9 min read

In this article by Antonio Gulli, Sujit Pal, the authors of the book Deep Learning with Keras, we will learn about reinforcement learning, or more specifically deep reinforcement learning, that is, the application of deep neural networks to reinforcement learning. We will also see how convolutional neural networks leverage spatial information and they are therefore very well suited for classifying images.

(For more resources related to this topic, see here.)

Deep convolutional neural network

A Deep Convolutional Neural Network (DCCN) consists of many neural network layers. Two different types of layers, convolutional and pooling, are typically alternated. The depth of each filter increases from left to right in the network. The last stage is typically made of one or more fully connected layers as shown here:

There are three key intuitions beyond ConvNets:

  • Local receptive fields
  • Shared weights
  • Pooling

Let’s review them together.

Local receptive fields

If we want to preserve the spatial information, then it is convenient to represent each image with a matrix of pixels. Then, a simple way to encode the local structure is to connect a submatrix of adjacent input neurons into one single hidden neuron belonging to the next layer. That single hidden neuron represents one local receptive field. Note that this operation is named convolution and it gives the name to this type of networks.
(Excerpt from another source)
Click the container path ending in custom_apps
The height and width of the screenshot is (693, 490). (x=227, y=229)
Of course we can encode more information by having overlapping submatrices. For instance let’s suppose that the size of each single submatrix is 5 x 5 and that those submatrices are used with MNIST images of 28 x 28 pixels, then we will be able to generate 23 x 23 local receptive field neurons in the next hidden layer. In fact it is possible to slide the submatrices by only 23 positions before touching the borders of the images. In Keras, the size of each single submatrix is called stride-length and this is an hyper-parameter which can be fine-tuned during the construction of our nets.
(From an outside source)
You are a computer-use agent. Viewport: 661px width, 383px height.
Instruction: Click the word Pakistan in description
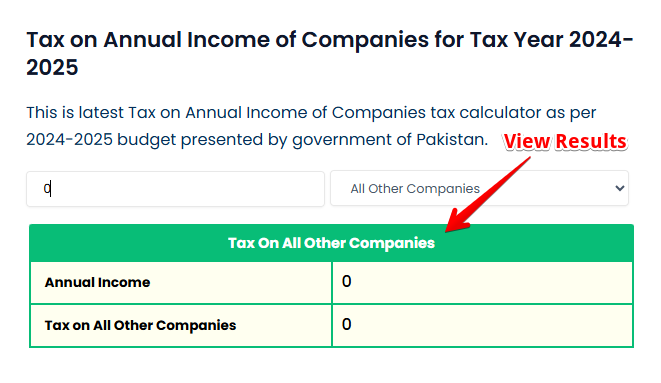452,139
Let’s define the feature map from one layer to another layer. Of course we can have multiple feature maps which learn independently from each hidden layer. For instance we can start with 28 x 28 input neurons for processing MINST images, and then recall k feature maps of size 23 x 23 neurons each (again with stride of 5 x 5) in the next hidden layer.

Shared weights and bias

Let’s suppose that we want to move away from the pixel representation in a row by gaining the ability of detecting the same feature independently from the location where it is placed in the input image. A simple intuition is to use the same set of weights and bias for all the neurons in the hidden layers. In this way each layer will learn a set of position-independent latent features derived from the image.
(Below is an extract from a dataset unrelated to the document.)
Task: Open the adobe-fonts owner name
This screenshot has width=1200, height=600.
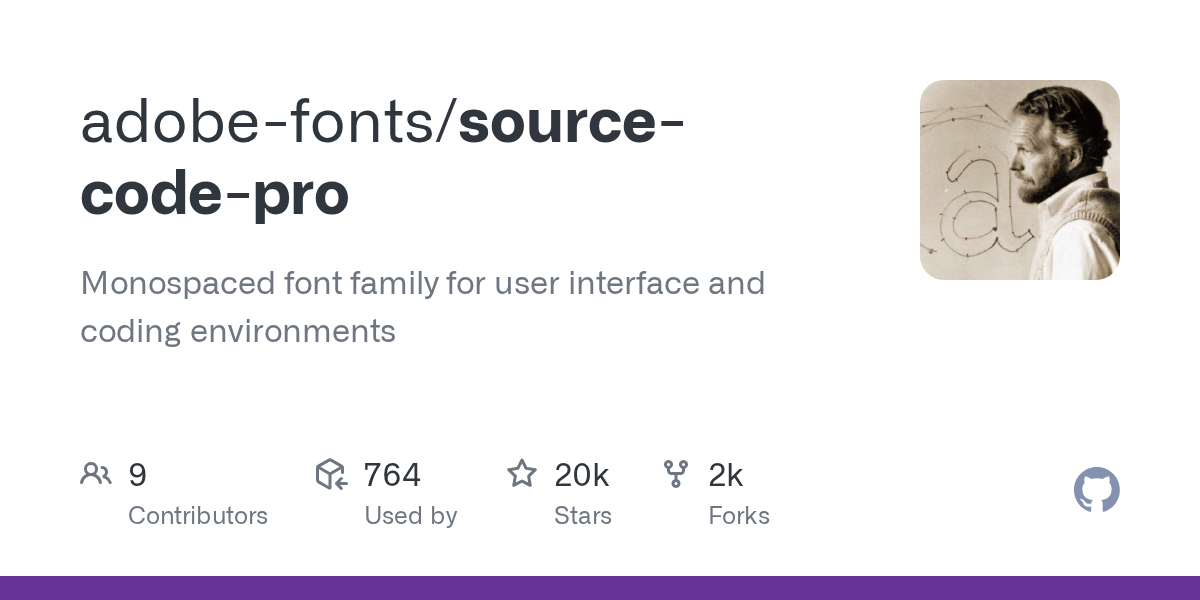Action: click(x=266, y=122)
Assuming that the input image has shape (256, 256) on 3 channels with tf ( Tensorflow) ordering, this is represented as (256, 256, 3). Note that with th (Theano) mode the channels dimension (the depth) is at index 1, in tf mode is it at index 3.

In Keras if we want to add a convolutional layer with dimensionality of the output 32 and extension of each filter 3 x 3 we will write:

model = Sequential()
model.add(Convolution2D(32, 3, 3, input_shape=(256, 256, 3))

This means that we are applying a 3 x 3 convolution on 256 x 256 image with 3 input channels (or input filters) resulting in 32 output channels (or output filters).

An example of convolution is provided in the following diagram:

Pooling layers

Let’s suppose that we want to summarize the output of a feature map. Again, we can use the spatial contiguity of the output produced from a single feature map and aggregate the values of a submatrix into one single output value synthetically describing the meaning associated with that physical region.

Max pooling

One easy and common choice is the so-called max pooling operator which simply outputs the maximum activation as observed in the region. In Keras, if we want to define a max pooling layer of size 2 x 2 we will write:

model.add(MaxPooling2D(pool_size = (2, 2)))

An example of max pooling operation is given in the following diagram:

Average pooling

Another choice is the average pooling which simply aggregates a region into the average values of the activations observed in that region.

Keras implements a large number of pooling layers and a complete list is available online. In short, all the pooling operations are nothing more than a summary operation on a given region.

Reinforcement learning

Our objective is to build a neural network to play the game of catch. Each game starts with a ball being dropped from a random position from the top of the screen. The objective is to move a paddle at the bottom of the screen using the left and right arrow keys to catch the ball by the time it reaches the bottom. As games go, this is quite simple. At any point in time, the state of this game is given by the (x, y) coordinates of the ball and paddle. Most arcade games tend to have many more moving parts, so a general solution is to provide the entire current game screen image as the state. The following diagram shows four consecutive screenshots of our catch game:

Astute readers might note that our problem could be modeled as a classification problem, where the input to the network are the game screen images and the output is one of three actions – move left, stay, or move right. However, this would require us to provide the network with training examples, possibly from recordings of games played by experts. An alternative and simpler approach might be to build a network and have it play the game repeatedly, giving it feedback based on whether it succeeds in catching the ball or not. This approach is also more intuitive and is closer to the way humans and animals learn.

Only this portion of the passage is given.